The Secretary of State to the Embassy in Haiti
A–156. Reference is made to Embassy’s despatch No. 195 of May 4, 1948,1 with regard to the Haitian’s desire to submit a separate application to Export-Import Bank for a $4,000,000 credit for improvement of the water supply system in Port-au-Prince and Cape Haitian and a housing project in Port-au-Prince. This despatch, together with a copy of President Estimé’s note of May 4, 1948 was referred to Export-Import Bank by the Department for its consideration. The following memorandum has been received from Export-Import Bank:
“The Export-Import Bank has considered the note presented to Ambassador Tittmann by President Estimé on May 4 and Embassy despatch No. 195 commenting thereon. As indicated in the Bank’s memorandum of April 30, the Bank believes that it would be wise from the points of view of both the Haitian Government and the Bank to concentrate attention and effort at this time upon a single large undertaking. Consequently, the Bank is not prepared to consider applications for credits to improve the water supply systems in Port-au-Prince and Cap Haitian or to undertake the low-cost housing in Port-au-Prince until plans for the Artibonite Valley project have been completed and a decision has been reached with regard to Export-Import Bank assistance in the financing of that project. If a credit should be extended for that purpose and if progress should be made [Page 597] in the execution of the Artibonite Valley project, it might be appropriate to consider applications to finance additional undertakings.
The Bank is sympathetic to the need of Haiti for a considerable number and variety of developments including some in the field of health and sanitation, but believes that it would be unwise to attempt to initiate a variety of projects of considerable magnitude simultaneously.

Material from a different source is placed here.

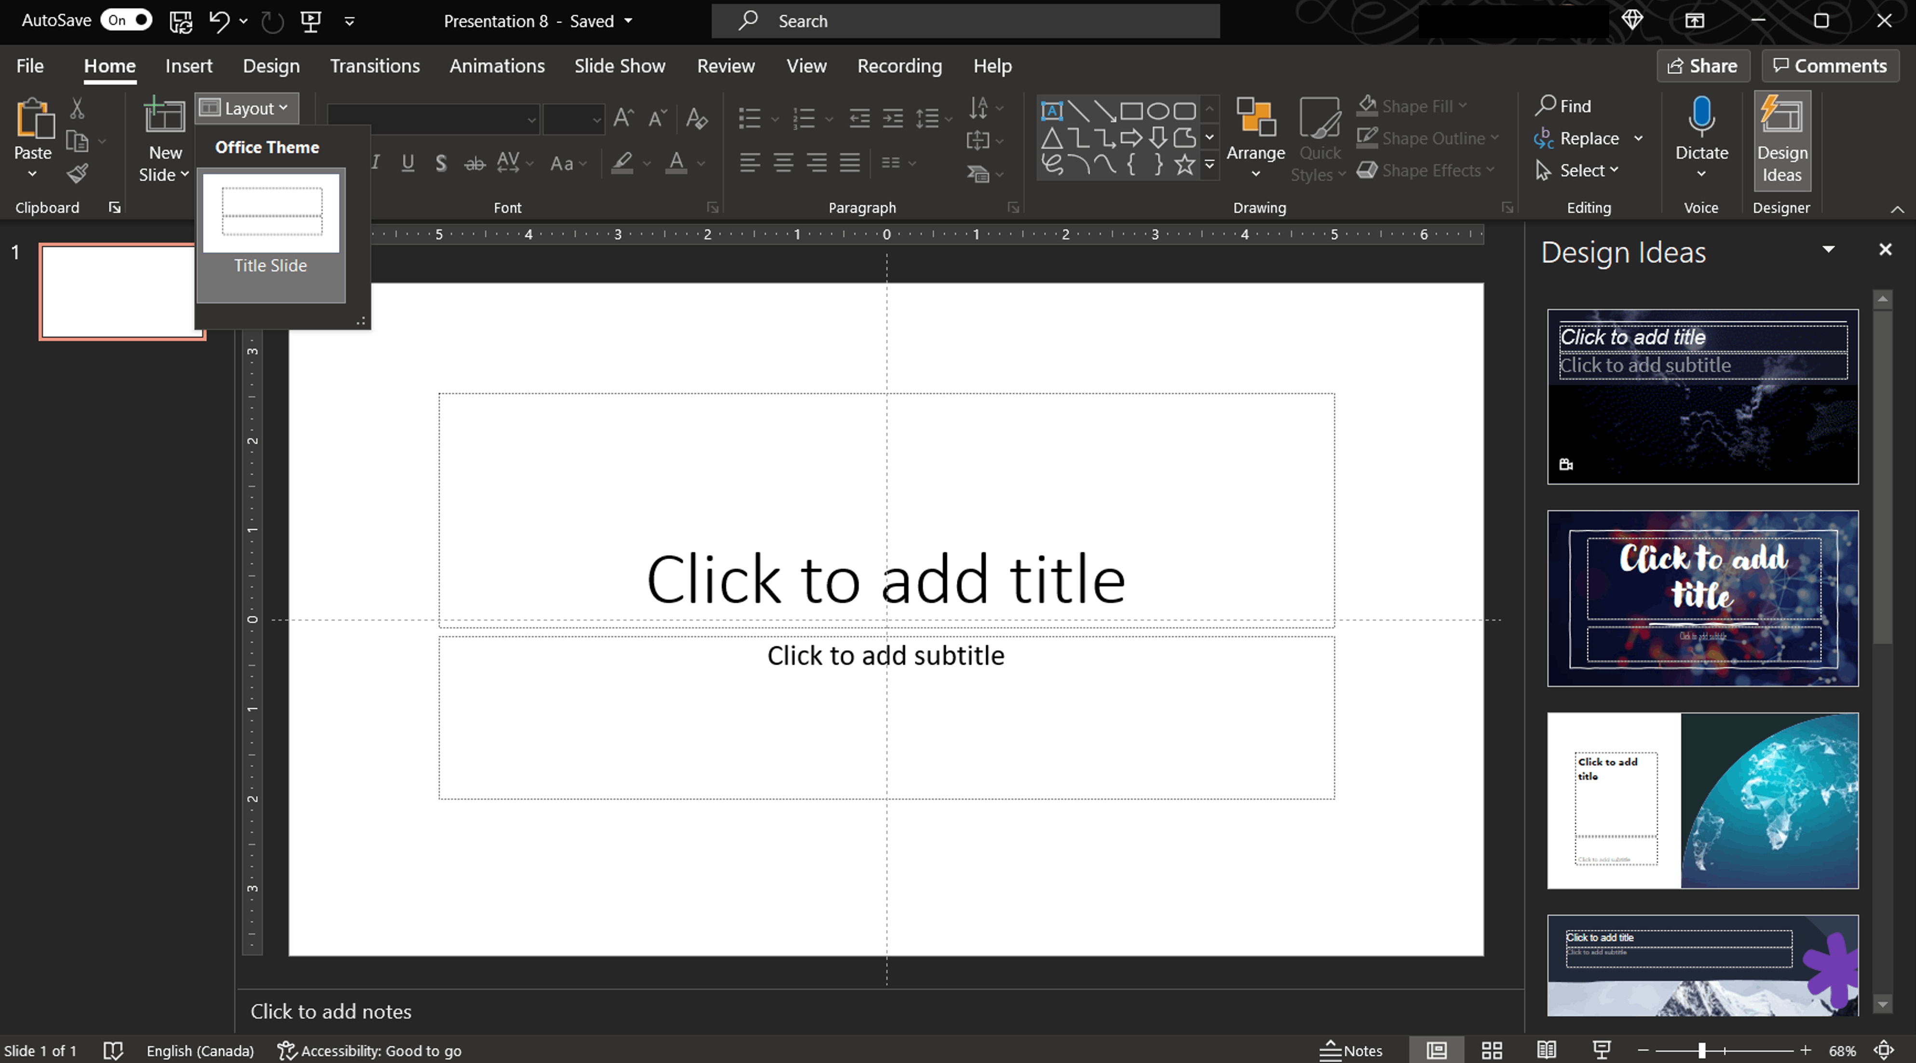Toggle Underline text formatting
This screenshot has height=1063, width=1916.
pos(408,163)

The Bank sees no objection, however, to the prosecution of studies and the preparation of plans by the Haitian Government, with appropriate technical assistance, for projects which may be undertaken in the future. It should be clearly understood, however, that there is no commitment on the part of the Bank to do anything more than to consider at some appropriate time in the future any plans or proposals which may be prepared and submitted. Furthermore, although the Bank has not been furnished any facts with regard to the proposed domestic water supply and housing projects, it is obliged to point out that in general such projects are rarely appropriate for financing by international loans. The Bank recognizes that such projects are desirable and often essential to the health and welfare of the people of all countries; however, they do not directly enhance the productive capacity of the country and thereby create the means by which there can be produced the additional goods out of which any loan must be repaid. The Bank prefers therefore to extend credits for projects which directly contribute to increases in production; it prefers ordinarily not to extend credits for projects which, although desirable, are not directly productive, unless of course repayment can be assured by other concurrent developments of a productive character.”
Please convey foregoing, in your discretion, to Haitian Government.